Merge with http://kernel.org/pub/scm/linux/kernel/git/torvalds/linux-2.6.git

[linux-2.6] / mm / page_alloc.c
diff --git a/mm/page_alloc.c b/mm/page_alloc.c

index 1731236dec352ffd9dc3e21e11cc9ce27bd9bde2..fe14a8c87fc27d8822faeaff71cf990f6f9a95ef 100644 (file)
--- a/mm/page_alloc.c
+++ b/mm/page_alloc.c
@@ -773,9 +773,12 @@ again:
  }
  
  #define ALLOC_NO_WATERMARKS    0x01 /* don't check watermarks at all */
-#define ALLOC_HARDER           0x02 /* try to alloc harder */
-#define ALLOC_HIGH             0x04 /* __GFP_HIGH set */
-#define ALLOC_CPUSET           0x08 /* check for correct cpuset */
+#define ALLOC_WMARK_MIN                0x02 /* use pages_min watermark */
+#define ALLOC_WMARK_LOW                0x04 /* use pages_low watermark */
+#define ALLOC_WMARK_HIGH       0x08 /* use pages_high watermark */
+#define ALLOC_HARDER           0x10 /* try to alloc harder */
+#define ALLOC_HIGH             0x20 /* __GFP_HIGH set */
+#define ALLOC_CPUSET           0x40 /* check for correct cpuset */
  
  /*
   * Return 1 if free pages are above 'mark'. This takes into account the order
@@ -830,7 +833,14 @@ get_page_from_freelist(gfp_t gfp_mask, unsigned int order,
                         continue;
  
                 if (!(alloc_flags & ALLOC_NO_WATERMARKS)) {
-                       if (!zone_watermark_ok(*z, order, (*z)->pages_low,
+                       unsigned long mark;
+                       if (alloc_flags & ALLOC_WMARK_MIN)

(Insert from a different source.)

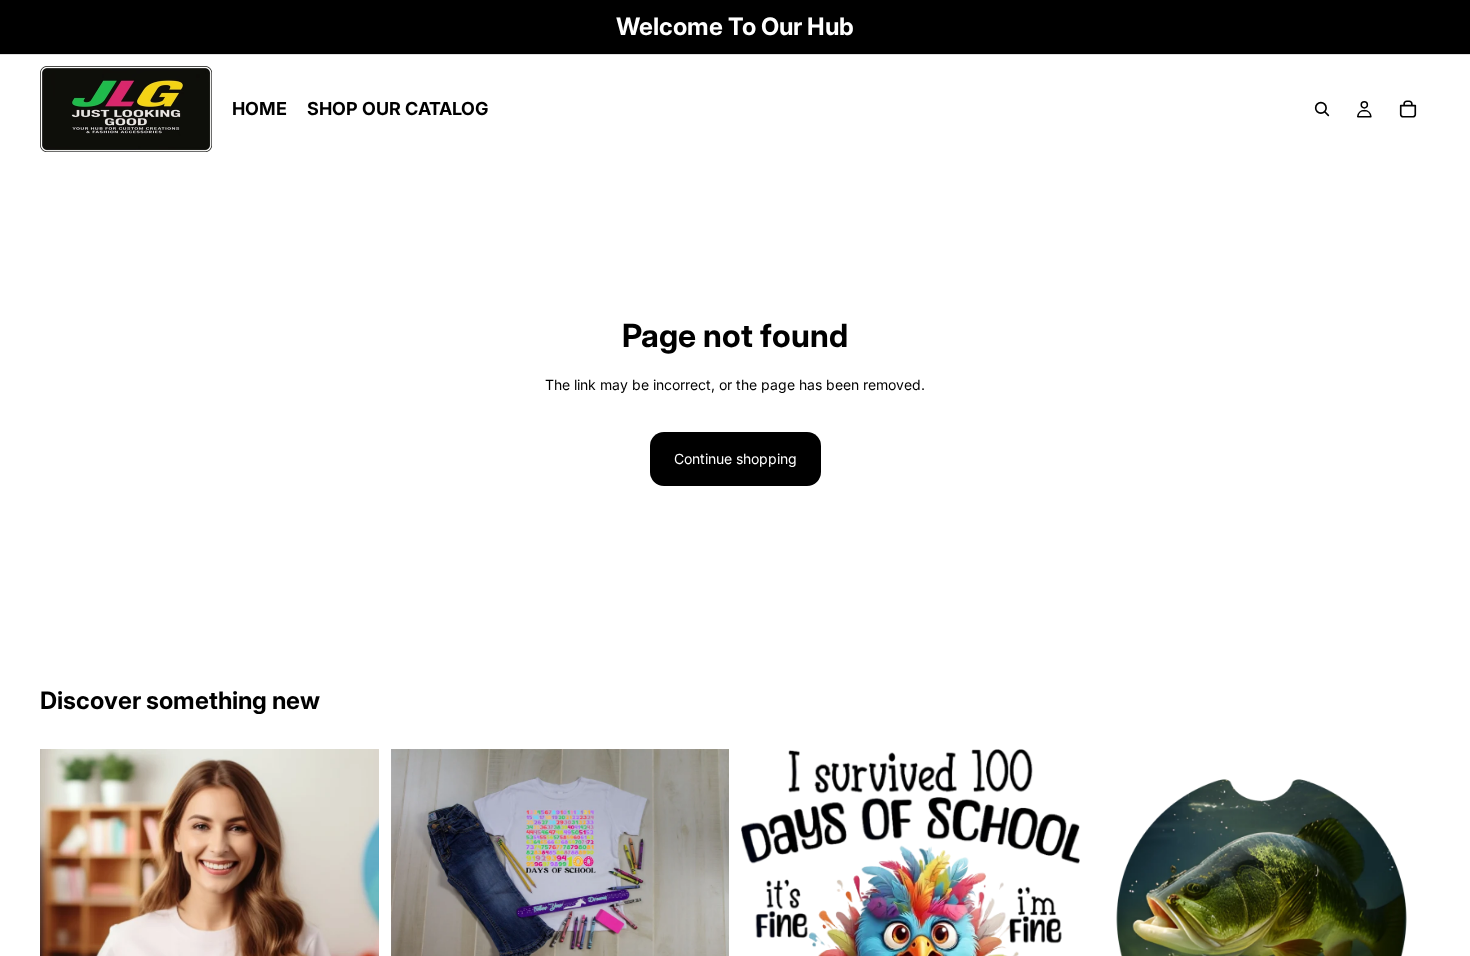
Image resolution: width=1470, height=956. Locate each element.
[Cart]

+                               mark = (*z)->pages_min;
+                       else if (alloc_flags & ALLOC_WMARK_LOW)
+                               mark = (*z)->pages_low;
+                       else
+                               mark = (*z)->pages_high;
+                       if (!zone_watermark_ok(*z, order, mark,
                                     classzone_idx, alloc_flags))
                                 continue;
                 }
@@ -871,7 +881,7 @@ restart:
         }
  
         page = get_page_from_freelist(gfp_mask|__GFP_HARDWALL, order,
-                               zonelist, ALLOC_CPUSET);
+                               zonelist, ALLOC_WMARK_LOW|ALLOC_CPUSET);
         if (page)
                 goto got_pg;
  
@@ -888,7 +898,7 @@ restart:
          * cannot run direct reclaim, or if the caller has realtime scheduling
          * policy.
          */
-       alloc_flags = 0;
+       alloc_flags = ALLOC_WMARK_MIN;
         if ((unlikely(rt_task(p)) && !in_interrupt()) || !wait)
                 alloc_flags |= ALLOC_HARDER;
         if (gfp_mask & __GFP_HIGH)
@@ -959,7 +969,7 @@ rebalance:
                  * under heavy pressure.
                  */
                 page = get_page_from_freelist(gfp_mask|__GFP_HARDWALL, order,
-                                               zonelist, ALLOC_CPUSET);
+                               zonelist, ALLOC_WMARK_HIGH|ALLOC_CPUSET);
                 if (page)
                         goto got_pg;
  
@@ -1762,16 +1772,16 @@ static int __devinit zone_batchsize(struct zone *zone)
                 batch = 1;
  
         /*
-        * We will be trying to allcoate bigger chunks of contiguous
-        * memory of the order of fls(batch).  This should result in
-        * better cache coloring.
+        * Clamp the batch to a 2^n - 1 value. Having a power
+        * of 2 value was found to be more likely to have
+        * suboptimal cache aliasing properties in some cases.
          *
-        * A sanity check also to ensure that batch is still in limits.
+        * For example if 2 tasks are alternately allocating
+        * batches of pages, one task can end up with a lot
+        * of pages of one half of the possible page colors
+        * and the other with pages of the other colors.
          */
-       batch = (1 << fls(batch + batch/2));
-
-       if (fls(batch) >= (PAGE_SHIFT + MAX_ORDER - 2))
-               batch = PAGE_SHIFT + ((MAX_ORDER - 1 - PAGE_SHIFT)/2);
+       batch = (1 << (fls(batch + batch/2)-1)) - 1;
  
         return batch;
  }
@@ -1886,7 +1896,7 @@ static int __devinit pageset_cpuup_callback(struct notifier_block *nfb,
  static struct notifier_block pageset_notifier =
         { &pageset_cpuup_callback, NULL, 0 };
  
-void __init setup_per_cpu_pageset()
+void __init setup_per_cpu_pageset(void)
  {
         int err;